The task.
Only lines holding "will" are needed; copy each of them from the data below.

Stored records.
»»

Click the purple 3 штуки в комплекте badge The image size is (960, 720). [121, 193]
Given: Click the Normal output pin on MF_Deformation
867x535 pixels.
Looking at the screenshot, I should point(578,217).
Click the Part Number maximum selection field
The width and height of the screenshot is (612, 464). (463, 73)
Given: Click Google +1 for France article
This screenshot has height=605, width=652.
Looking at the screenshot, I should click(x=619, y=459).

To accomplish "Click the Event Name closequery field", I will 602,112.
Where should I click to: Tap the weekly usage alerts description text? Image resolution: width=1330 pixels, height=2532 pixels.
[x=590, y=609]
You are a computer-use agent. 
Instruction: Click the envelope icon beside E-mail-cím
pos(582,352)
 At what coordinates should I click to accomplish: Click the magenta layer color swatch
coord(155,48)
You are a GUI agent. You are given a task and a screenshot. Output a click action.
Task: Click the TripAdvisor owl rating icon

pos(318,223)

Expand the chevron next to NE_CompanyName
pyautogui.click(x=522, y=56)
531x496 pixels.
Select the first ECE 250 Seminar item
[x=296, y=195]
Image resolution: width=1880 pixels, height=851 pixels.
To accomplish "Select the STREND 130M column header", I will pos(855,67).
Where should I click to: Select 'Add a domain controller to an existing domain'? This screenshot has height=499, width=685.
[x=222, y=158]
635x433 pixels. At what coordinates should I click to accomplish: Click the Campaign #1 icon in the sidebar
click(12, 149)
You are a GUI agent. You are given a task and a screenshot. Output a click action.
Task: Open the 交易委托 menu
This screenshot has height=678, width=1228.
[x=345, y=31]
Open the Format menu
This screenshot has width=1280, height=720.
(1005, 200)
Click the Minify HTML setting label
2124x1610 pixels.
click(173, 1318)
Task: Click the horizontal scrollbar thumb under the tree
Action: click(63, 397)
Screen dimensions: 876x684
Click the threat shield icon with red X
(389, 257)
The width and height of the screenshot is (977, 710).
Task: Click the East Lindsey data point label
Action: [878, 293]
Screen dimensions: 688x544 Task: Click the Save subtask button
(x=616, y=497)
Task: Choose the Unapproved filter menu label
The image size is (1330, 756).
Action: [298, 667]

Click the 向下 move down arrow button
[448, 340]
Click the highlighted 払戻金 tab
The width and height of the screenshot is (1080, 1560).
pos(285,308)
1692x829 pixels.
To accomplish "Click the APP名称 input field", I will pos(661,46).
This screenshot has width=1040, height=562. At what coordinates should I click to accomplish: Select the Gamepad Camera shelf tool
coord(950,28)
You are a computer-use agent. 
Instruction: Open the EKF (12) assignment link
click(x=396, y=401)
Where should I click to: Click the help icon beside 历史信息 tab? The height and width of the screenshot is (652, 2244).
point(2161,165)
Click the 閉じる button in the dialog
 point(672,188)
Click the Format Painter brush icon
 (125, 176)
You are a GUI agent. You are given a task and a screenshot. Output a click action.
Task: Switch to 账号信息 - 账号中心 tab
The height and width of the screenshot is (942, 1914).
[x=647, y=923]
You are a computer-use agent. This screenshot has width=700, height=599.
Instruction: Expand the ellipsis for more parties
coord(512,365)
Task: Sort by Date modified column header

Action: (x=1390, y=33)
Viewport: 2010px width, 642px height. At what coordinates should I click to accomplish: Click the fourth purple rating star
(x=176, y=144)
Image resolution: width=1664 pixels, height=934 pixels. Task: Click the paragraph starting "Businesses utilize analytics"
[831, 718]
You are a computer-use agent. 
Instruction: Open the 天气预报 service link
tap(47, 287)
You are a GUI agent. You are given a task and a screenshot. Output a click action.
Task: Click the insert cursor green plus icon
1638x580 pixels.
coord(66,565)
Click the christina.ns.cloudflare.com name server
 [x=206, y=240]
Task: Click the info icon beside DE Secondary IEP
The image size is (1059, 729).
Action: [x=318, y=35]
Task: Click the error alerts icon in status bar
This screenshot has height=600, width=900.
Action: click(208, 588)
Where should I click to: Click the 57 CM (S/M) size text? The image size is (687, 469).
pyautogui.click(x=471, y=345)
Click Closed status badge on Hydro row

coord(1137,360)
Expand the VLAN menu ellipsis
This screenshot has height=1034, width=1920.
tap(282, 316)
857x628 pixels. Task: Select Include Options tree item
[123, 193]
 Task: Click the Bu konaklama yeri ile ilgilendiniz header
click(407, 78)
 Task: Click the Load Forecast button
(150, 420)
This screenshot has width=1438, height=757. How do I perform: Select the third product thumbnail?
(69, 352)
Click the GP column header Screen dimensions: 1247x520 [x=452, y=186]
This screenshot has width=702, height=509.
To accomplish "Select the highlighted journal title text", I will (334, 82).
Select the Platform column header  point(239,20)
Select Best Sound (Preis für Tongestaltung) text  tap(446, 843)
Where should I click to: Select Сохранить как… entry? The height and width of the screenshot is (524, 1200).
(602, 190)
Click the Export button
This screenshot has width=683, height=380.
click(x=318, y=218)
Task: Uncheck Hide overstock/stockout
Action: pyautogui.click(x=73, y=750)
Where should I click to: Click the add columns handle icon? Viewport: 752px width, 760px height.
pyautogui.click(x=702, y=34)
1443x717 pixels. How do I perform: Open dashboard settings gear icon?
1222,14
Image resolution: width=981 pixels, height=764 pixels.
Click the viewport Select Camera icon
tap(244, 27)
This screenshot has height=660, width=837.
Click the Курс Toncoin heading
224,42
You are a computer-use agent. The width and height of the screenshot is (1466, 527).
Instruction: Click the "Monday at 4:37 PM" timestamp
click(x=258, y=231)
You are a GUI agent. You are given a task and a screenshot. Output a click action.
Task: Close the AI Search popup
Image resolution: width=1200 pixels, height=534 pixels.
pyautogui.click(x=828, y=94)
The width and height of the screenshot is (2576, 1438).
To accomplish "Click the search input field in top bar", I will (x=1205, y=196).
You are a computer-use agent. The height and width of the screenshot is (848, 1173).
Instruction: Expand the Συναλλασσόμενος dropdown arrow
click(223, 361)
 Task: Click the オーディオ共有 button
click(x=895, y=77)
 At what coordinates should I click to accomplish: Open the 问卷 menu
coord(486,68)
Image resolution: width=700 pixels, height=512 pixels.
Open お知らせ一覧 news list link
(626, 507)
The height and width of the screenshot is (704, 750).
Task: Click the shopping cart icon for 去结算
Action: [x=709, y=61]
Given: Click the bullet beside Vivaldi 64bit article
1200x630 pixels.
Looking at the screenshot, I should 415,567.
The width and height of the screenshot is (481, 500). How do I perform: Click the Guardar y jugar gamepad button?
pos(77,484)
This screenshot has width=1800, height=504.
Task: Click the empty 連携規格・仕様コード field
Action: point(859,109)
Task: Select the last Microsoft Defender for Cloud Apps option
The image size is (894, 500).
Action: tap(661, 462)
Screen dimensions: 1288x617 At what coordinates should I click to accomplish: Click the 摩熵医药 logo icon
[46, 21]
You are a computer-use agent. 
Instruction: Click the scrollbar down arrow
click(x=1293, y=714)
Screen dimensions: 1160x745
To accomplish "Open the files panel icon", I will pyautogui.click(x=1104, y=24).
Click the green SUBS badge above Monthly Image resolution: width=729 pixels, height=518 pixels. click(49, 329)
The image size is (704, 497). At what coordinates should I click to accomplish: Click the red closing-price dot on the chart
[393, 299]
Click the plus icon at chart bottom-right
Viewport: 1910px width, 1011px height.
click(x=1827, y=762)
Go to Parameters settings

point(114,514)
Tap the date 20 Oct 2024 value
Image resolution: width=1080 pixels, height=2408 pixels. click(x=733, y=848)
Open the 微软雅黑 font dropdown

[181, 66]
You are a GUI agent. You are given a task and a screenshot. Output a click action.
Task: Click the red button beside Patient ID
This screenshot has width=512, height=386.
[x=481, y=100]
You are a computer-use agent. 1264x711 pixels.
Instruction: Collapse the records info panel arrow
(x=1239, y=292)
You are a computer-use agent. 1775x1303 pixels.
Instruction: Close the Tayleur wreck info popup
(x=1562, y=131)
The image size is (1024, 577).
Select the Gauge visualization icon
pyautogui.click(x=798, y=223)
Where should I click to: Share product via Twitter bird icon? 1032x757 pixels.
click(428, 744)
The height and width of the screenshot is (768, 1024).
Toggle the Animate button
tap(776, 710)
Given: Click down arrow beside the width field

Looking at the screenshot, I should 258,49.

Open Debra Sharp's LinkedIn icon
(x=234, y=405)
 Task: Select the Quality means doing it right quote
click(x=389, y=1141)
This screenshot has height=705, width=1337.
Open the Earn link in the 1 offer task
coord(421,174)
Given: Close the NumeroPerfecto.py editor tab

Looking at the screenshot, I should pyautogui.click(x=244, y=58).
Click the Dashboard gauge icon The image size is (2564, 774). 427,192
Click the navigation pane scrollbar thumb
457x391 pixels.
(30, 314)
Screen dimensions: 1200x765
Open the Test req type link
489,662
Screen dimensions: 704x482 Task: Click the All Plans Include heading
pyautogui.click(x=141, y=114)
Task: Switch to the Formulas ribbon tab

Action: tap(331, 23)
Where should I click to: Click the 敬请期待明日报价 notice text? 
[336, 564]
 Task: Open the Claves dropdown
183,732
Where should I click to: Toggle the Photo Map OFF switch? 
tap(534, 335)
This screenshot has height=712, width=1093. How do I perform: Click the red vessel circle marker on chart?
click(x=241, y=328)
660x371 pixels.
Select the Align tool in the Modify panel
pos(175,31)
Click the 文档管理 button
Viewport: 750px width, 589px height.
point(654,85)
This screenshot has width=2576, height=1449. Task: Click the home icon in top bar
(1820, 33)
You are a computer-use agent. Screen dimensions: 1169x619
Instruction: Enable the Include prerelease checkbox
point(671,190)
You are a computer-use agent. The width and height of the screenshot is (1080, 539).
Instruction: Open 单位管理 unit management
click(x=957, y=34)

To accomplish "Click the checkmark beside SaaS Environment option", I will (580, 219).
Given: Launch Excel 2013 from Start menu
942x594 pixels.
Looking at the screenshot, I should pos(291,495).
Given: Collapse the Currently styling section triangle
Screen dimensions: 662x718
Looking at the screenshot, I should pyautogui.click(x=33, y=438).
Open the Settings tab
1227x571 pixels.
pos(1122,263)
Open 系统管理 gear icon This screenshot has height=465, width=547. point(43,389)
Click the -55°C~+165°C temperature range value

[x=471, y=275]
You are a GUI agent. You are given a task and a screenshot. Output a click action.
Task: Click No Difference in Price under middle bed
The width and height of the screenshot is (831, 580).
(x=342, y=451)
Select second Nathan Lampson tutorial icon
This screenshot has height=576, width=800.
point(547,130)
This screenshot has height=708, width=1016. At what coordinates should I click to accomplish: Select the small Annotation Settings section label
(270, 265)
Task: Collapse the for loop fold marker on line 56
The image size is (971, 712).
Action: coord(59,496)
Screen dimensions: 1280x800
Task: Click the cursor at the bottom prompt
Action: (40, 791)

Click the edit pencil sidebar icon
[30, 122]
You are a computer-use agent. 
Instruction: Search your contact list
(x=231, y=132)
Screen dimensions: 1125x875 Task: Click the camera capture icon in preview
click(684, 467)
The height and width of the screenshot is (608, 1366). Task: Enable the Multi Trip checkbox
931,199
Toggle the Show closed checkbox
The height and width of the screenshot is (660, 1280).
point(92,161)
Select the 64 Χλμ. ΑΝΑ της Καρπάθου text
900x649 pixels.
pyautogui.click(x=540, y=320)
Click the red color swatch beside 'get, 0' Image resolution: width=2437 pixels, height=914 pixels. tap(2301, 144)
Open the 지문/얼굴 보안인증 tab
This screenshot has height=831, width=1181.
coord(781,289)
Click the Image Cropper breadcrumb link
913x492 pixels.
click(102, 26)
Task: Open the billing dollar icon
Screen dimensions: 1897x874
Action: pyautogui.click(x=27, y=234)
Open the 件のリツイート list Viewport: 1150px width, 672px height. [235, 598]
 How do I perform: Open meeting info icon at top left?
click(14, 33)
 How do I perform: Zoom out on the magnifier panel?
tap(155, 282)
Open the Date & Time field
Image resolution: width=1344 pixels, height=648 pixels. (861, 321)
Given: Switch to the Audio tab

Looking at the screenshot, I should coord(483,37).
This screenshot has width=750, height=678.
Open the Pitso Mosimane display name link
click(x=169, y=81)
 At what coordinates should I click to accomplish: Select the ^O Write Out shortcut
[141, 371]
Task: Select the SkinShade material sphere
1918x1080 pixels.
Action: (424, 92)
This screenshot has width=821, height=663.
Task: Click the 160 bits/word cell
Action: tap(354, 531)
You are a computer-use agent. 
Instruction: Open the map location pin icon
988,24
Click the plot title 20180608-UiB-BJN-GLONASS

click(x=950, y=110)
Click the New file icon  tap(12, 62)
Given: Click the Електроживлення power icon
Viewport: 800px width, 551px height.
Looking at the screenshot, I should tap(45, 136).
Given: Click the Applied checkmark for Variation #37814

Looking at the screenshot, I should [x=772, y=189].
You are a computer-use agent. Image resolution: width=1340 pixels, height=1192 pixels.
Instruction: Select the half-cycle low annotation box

««

Result of this exercise.
To accomplish "Click the Event Name closequery field", I will 602,112.
To accomplish "Select the STREND 130M column header", I will pos(855,67).
To accomplish "Click the APP名称 input field", I will pos(661,46).
To accomplish "Select the highlighted journal title text", I will (334, 82).
To accomplish "Click the search input field in top bar", I will (x=1205, y=196).
To accomplish "Open the files panel icon", I will pyautogui.click(x=1104, y=24).
To accomplish "Click the checkmark beside SaaS Environment option", I will (580, 219).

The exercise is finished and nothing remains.